Comme dans le film de Laurent Cantet, c'est aussi une prof qui est «Entre les murs»...
On ne peut pas comparer, dans l'un, il s'agit de l'observation fictionnée mais proche du documentaire. Là, c'est la fiction d'une séquestration, d'ailleurs ce sont des enfants qui sont déjà séquestrés socialement, il y a comme une double séquestration. C'est un peu la fin du parcours de la prof d'«Entre les murs» qui n'y serait pas arrivée, et qui la fait basculer dans l'extrémisme. Il n'y a aucune préméditation, cette Sonia Bergerac n'aurait jamais imaginé qu'elle ferait cela, c'est la difficulté qu'elle a à faire son métier qui la fait basculer d'un coup. Elle est atterrée d'être dans cette situation, d'être dans le rôle de l'agresseur, du criminel.

"Valoriser les origines"

Vous trouvez qu'il y a une régression dans les rapports entre les filles et les garçons ?
Bien sûr. Ces garçons vivent une telle exclusion, sont dans une telle déshérence identitaire, qu'ils brandissent le Coran comme des étendards, pour mener une guerre sainte imaginaire et semer la terreur. Mais leur argumentaire est basé sur une ignorance crasse, c'est le poids d'une religion qui n'est ni pratiquée dans la connaissance, ni assimilée. Il me semble qu'il serait intéressant de valoriser leurs origines, et de ne pas les laisser dans un imaginaire victimaire dans lequel ils se tiennent.

On vient de le voir, en France et en Allemagne, l'école est devenu un lieu de violence...
Oui, ça m'a beaucoup choqué. C'est étrange d'imaginer une bande qui, pour régler ses comptes, va castagner tous ceux qui se trouvent à dispos. Quant au gosse qui est passé à l'acte en Allemagne, il faudrait arrêter, sous prétexte qu'on ne veut pas être réac, de dire que cela n'a rien à voir avec ce qui passe à la télé, l'ultra-violence, le trash, l'internet... Il faudrait que des experts répertorient ce qui psychiquement, entre le virtuel et le réel, est un vrai danger, et amène un adolescent au passage à l'acte. Sans accompagnement adulte, un enfant ne peut pas grandir dans des notions civiques, humanistes, solidaires, fraternelles, respectueuses.

"Une mère assez sévère"

L'école est-elle encore le moyen de sortir d'un milieu social défavorisé ?
Non. Aujourd'hui, un enfant qui décide de travailler à l'école, je trouve ça courageux, valeureux. Hors-école, si vous avez un nom à consonance maghrébine, ça pose toujours un problème, il y a de quoi être découragé pour ces enfants.

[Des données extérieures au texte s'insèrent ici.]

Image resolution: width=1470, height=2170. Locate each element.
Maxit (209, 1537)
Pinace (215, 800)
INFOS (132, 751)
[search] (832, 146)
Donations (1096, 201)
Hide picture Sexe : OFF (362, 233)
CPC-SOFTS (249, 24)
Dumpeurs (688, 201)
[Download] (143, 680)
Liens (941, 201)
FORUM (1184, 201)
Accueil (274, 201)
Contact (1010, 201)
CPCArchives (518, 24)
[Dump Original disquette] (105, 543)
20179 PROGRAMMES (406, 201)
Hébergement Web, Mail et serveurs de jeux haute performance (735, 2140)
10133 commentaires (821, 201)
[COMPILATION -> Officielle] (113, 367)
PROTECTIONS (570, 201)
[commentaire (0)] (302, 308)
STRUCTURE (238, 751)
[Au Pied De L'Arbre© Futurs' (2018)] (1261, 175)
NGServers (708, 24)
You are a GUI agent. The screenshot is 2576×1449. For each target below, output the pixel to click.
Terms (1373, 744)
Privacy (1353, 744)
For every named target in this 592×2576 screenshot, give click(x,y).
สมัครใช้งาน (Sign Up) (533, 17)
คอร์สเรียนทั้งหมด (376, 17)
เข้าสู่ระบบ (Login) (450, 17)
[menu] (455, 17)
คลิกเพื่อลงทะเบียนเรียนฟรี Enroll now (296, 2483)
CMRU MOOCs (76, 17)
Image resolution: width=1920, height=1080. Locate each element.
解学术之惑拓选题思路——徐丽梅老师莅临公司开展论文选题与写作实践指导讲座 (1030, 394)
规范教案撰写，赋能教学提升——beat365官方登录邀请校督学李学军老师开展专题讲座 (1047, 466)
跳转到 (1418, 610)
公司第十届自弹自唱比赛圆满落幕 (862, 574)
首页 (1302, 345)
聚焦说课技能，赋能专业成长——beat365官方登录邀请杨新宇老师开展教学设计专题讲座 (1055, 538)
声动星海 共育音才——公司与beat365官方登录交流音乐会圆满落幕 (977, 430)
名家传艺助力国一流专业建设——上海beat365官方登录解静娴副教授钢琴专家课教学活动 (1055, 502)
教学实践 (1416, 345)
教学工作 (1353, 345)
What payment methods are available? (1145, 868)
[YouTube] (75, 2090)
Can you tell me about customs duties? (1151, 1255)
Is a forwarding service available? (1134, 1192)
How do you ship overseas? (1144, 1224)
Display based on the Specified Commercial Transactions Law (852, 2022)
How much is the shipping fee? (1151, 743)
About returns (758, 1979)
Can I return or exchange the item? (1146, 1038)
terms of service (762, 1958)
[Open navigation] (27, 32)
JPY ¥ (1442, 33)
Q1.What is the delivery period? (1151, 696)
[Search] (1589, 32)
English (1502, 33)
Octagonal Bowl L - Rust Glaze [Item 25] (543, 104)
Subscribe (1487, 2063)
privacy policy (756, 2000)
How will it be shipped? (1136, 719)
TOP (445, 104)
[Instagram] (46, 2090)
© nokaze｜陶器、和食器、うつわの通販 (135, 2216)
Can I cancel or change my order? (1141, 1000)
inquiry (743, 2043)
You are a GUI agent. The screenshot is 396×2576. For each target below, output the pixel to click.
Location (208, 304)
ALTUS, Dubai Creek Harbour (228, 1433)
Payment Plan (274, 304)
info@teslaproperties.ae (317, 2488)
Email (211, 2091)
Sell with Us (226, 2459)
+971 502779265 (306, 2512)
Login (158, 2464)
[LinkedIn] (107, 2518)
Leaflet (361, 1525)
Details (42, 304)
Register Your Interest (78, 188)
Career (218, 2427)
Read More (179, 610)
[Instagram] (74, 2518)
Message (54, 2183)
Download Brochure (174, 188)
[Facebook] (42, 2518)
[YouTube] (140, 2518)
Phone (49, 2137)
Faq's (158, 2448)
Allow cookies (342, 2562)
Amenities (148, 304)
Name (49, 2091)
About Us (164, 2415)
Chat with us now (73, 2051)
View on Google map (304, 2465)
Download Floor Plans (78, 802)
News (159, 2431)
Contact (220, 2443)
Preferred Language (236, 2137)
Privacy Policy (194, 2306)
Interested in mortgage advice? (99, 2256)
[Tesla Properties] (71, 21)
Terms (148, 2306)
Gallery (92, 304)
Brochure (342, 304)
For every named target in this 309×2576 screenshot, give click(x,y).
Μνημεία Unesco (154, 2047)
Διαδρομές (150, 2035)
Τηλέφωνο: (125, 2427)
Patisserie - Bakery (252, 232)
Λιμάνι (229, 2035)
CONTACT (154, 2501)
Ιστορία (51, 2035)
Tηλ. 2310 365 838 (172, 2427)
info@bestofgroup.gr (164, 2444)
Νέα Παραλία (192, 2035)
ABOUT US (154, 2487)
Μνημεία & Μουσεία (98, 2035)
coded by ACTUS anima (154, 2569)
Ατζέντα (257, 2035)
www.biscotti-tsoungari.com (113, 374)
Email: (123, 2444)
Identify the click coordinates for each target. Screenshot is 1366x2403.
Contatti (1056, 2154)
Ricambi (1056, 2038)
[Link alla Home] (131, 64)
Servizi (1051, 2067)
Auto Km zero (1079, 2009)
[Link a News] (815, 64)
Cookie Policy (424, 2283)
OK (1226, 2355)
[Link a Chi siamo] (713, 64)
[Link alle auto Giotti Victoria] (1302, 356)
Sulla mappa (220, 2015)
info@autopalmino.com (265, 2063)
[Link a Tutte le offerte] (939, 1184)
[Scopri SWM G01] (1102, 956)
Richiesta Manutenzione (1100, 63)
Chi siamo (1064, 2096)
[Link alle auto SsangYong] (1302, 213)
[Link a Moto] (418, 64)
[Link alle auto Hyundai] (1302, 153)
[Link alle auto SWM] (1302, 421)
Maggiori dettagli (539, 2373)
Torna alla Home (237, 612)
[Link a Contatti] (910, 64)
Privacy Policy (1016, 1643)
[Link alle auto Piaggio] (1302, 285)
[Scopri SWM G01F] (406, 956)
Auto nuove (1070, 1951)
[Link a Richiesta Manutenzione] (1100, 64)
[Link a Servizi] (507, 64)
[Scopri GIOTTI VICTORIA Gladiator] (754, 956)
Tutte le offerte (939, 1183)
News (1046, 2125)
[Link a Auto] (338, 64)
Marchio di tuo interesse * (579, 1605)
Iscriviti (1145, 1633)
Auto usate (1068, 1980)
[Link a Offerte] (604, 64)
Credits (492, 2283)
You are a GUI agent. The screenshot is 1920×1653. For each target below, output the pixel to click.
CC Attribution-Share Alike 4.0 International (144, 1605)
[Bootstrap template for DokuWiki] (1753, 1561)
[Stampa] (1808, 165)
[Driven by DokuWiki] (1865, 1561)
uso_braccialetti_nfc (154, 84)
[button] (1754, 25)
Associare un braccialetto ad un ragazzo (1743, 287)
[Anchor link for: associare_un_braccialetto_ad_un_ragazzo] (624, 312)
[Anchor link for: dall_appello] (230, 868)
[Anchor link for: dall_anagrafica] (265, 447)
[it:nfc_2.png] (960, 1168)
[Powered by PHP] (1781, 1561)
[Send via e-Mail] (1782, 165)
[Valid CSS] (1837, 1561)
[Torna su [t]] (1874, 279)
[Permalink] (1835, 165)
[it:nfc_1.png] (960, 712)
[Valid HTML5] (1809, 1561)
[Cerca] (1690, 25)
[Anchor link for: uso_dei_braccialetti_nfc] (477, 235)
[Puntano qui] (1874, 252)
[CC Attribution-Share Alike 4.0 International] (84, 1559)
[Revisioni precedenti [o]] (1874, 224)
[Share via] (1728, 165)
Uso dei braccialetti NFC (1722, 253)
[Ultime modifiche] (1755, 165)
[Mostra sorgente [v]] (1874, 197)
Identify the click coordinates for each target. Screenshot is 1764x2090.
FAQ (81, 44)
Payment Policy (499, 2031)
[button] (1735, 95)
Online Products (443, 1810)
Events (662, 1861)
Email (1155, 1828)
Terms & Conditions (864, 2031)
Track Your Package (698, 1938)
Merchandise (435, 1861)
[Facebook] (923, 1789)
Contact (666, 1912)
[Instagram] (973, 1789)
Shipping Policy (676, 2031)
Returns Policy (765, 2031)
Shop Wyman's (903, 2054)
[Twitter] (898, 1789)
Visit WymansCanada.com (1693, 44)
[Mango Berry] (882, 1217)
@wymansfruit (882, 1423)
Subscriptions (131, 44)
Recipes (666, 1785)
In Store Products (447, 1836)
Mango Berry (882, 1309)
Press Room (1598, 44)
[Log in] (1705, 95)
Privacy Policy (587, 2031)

En tant que citoyenne, que mère, j'ai l'impression que ça ne va pas du tout et que ça risque de péter.

Quelle éducation avez-vous donné à vos deux fils ?
Je suis une mère assez sévère, même si je suis une grande fan de Françoise Dolto. J'ai une fibre assez pédagogique, j'ai toujours lu des ouvrages très tôt sur le sujet, cela ne veut pas dire que ça fait de moi une bonne mère, ce serait trop simple. Si on réussit à ne pas leur faire prendre un chemin raté pour leur épanouissement, c'est déjà pas mal, avoir des enfants qui ont le goût du bonheur, qui ne sont pas attirés par l'autodestruction et ne se mettent pas en situation d'échec, c'est déjà ça.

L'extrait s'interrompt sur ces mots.